CELINA — State officials should know by late October whether two test projects aimed at tamping down a cyanobacteria outbreak at Grand Lake St. Marys are doing the trick and can be applied on a larger scale.

More than 400 local residents attended a briefing Tuesday, Sept. 7, by top state officials on how they are battling the outbreak that has hammered the area’s recreation and tourism industry this summer.

The expansion of the two projects could make the lake usable for summer 2011. The bacteria is fading naturally with the drop in temperatures as fall approaches.

The projects under way this summer include spraying alum or aluminum sulfate to reduce phosphorous that feeds the bacteria as well as releasing highly pulverized silica or sand into the lake that boosts the growth of diatoms, a beneficial green algae that could out compete and suppress the bacteria.

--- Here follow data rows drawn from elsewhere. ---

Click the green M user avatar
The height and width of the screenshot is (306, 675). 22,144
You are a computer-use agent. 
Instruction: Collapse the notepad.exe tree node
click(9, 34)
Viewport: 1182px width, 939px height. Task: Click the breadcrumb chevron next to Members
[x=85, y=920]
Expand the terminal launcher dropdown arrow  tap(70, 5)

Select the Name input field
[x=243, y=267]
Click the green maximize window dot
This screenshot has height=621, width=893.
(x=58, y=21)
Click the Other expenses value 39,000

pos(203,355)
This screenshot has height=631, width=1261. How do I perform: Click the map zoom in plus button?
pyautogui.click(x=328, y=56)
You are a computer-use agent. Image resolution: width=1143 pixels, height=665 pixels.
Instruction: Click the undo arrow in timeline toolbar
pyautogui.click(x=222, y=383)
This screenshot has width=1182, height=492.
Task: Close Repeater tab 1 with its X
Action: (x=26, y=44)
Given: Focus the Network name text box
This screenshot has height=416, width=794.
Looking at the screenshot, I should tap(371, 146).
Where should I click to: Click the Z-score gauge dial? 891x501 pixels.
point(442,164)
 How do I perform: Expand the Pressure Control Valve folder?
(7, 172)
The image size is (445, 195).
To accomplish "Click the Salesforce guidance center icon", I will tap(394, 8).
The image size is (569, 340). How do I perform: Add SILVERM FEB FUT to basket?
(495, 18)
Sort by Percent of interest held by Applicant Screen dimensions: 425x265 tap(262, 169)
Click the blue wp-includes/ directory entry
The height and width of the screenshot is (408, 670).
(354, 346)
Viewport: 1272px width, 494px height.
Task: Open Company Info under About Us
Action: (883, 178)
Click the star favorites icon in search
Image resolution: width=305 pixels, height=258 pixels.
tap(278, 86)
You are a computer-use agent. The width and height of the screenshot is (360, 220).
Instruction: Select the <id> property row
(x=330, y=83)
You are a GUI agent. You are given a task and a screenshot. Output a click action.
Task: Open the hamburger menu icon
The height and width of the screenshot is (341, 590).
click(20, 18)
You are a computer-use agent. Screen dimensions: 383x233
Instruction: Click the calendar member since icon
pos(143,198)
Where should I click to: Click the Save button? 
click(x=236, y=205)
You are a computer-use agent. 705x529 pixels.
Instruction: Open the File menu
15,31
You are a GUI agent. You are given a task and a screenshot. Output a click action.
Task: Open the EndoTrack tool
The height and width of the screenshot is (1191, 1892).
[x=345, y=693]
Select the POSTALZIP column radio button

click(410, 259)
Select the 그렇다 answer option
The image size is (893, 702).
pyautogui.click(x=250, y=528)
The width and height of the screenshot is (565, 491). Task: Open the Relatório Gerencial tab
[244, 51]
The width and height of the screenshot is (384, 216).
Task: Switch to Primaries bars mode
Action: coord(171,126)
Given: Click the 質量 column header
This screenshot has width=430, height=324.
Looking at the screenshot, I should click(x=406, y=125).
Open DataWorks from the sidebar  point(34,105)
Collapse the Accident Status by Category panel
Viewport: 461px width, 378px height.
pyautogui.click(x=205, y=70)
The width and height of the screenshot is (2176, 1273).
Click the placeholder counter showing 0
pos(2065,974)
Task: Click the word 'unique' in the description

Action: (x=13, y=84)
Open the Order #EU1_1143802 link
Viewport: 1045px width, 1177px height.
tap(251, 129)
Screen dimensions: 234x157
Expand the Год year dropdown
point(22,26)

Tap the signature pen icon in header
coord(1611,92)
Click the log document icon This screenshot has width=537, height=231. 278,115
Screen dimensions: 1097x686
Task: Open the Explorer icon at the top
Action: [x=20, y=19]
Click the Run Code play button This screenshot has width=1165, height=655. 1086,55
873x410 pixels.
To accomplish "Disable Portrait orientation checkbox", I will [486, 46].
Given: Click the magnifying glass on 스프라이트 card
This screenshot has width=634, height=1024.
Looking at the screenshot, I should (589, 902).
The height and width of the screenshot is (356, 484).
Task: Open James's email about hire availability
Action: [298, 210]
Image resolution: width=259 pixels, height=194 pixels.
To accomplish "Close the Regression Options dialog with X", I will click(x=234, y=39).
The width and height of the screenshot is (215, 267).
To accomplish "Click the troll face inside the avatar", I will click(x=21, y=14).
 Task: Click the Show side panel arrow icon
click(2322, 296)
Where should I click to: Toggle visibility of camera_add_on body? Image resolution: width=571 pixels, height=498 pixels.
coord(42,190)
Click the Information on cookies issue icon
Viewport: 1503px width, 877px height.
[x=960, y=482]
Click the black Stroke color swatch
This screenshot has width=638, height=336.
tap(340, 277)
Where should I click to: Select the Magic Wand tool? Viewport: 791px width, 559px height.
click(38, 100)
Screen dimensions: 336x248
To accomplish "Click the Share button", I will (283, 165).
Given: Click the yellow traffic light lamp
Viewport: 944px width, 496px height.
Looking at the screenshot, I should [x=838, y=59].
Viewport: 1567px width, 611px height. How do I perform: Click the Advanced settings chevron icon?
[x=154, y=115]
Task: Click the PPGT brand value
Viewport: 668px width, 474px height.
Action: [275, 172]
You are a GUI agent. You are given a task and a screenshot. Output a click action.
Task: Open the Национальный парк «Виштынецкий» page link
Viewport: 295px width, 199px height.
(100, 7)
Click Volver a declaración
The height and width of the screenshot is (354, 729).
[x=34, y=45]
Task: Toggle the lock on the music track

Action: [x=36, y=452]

It is not known how much it will cost to expand the silica treatment to the 13,000-acre lake, but the alum treatment could cost up to $10 million if applied over the entire lake surface.

Both possible solutions are only short term.

Long-term farm runoff must be reduced to prevent more phosphorous from pouring into the lake.

Meantime, Ohio Department of Natural Resources Director Sean Logan said the state is searching for land to temporarily store sediment that will be dredged from where the creeks drain into the lake. The sediment there is loaded with the deposits of runoff that fuel the bacteria.

In 2009-10, local, state and federal spending in the watershed will total $6.8 million, including a floating wetlands and sediment trap in Prairie Creek, a project that could be repeated at the lake’s other feeder creeks.

For the most part, residents in attendance seemed impressed with the presentations. Ben Rupert, 50, said he believes the state needs to dredge the entire lake, a potential solution state officials have said is prohibitively expensive.

“Same old, same old,” he said. “This lake was toxic in 2009 and they didn’t do anything.”